Android in the Wild (AitW) Dataset
- Android in the Wild is a benchmark resource comprising two distinct datasets for studying natural language device-control and mobile steganalysis in realistic scenarios.
- The device-control dataset features 715,142 multi-modal Android interaction episodes, aiding the development of agents that can execute natural language instructions on GUIs.
- The mobile steganalysis dataset provides image-based data from Android stego apps, enabling the training of classifiers to detect hidden messages under non-stationary conditions.

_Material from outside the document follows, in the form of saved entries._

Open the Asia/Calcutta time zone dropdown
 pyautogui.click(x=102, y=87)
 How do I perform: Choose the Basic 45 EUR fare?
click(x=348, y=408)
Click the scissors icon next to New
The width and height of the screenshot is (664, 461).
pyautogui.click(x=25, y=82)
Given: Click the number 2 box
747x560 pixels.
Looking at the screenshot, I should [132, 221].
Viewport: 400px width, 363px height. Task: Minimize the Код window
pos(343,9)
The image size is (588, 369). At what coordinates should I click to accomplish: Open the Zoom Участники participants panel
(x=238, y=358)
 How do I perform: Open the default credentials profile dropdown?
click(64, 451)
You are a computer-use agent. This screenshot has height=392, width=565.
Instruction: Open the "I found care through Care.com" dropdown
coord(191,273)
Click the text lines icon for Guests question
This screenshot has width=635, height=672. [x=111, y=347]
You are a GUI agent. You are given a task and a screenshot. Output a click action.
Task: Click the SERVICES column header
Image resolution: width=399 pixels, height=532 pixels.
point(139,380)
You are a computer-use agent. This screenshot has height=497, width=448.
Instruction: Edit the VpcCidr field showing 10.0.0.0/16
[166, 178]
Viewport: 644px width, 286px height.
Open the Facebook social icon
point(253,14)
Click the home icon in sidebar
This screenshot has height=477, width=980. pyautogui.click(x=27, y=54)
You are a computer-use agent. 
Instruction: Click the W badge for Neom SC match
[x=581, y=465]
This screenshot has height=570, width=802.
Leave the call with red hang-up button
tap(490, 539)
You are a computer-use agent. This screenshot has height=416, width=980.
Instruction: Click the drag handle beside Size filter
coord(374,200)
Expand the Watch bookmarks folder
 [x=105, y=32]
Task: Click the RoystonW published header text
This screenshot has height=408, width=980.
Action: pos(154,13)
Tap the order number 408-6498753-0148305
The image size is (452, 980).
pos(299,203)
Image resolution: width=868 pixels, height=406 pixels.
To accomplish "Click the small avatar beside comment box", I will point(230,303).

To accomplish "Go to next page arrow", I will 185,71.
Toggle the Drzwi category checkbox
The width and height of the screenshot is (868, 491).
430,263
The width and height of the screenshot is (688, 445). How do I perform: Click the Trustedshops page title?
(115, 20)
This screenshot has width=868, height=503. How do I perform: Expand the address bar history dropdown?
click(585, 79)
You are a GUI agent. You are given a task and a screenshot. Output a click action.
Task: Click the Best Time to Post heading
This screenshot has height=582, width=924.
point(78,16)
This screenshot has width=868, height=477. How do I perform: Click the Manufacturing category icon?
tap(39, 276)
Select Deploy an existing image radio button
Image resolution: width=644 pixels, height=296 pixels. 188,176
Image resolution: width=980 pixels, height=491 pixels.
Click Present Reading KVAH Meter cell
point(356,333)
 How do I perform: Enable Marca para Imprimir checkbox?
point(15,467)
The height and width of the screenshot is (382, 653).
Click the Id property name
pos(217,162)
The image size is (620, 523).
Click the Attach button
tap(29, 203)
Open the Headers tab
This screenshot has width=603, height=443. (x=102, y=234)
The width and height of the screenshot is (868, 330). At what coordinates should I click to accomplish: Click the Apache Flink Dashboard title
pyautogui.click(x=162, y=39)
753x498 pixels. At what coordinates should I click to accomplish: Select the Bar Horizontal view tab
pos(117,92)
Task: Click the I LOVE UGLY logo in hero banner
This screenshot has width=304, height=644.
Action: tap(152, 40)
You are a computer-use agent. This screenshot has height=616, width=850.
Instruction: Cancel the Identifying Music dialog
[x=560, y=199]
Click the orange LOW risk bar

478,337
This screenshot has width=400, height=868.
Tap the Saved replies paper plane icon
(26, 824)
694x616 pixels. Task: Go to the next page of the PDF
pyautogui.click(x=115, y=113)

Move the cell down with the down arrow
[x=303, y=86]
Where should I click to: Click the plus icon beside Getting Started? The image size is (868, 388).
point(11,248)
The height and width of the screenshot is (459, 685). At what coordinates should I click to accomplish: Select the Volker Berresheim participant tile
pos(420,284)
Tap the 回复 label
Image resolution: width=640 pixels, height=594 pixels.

Android in the Wild (AitW) is a designation applied to two large-scale datasets for Android systems research in distinct domains: (1) device-control via natural language and GUI manipulation, introduced by Rawles et al. (Rawles et al., 2023), and (2) mobile steganalysis through image-data generated from Android stego apps (Chen et al., 2018). Each dataset represents a benchmark-scale resource designed to study and evaluate robust, generalizable agents or classifiers operating under realistic, non-stationary, “in-the-wild” conditions. Their construction methodologies, data modalities, and use cases differ fundamentally, but both have shaped research trajectories and evaluation protocols for their respective fields.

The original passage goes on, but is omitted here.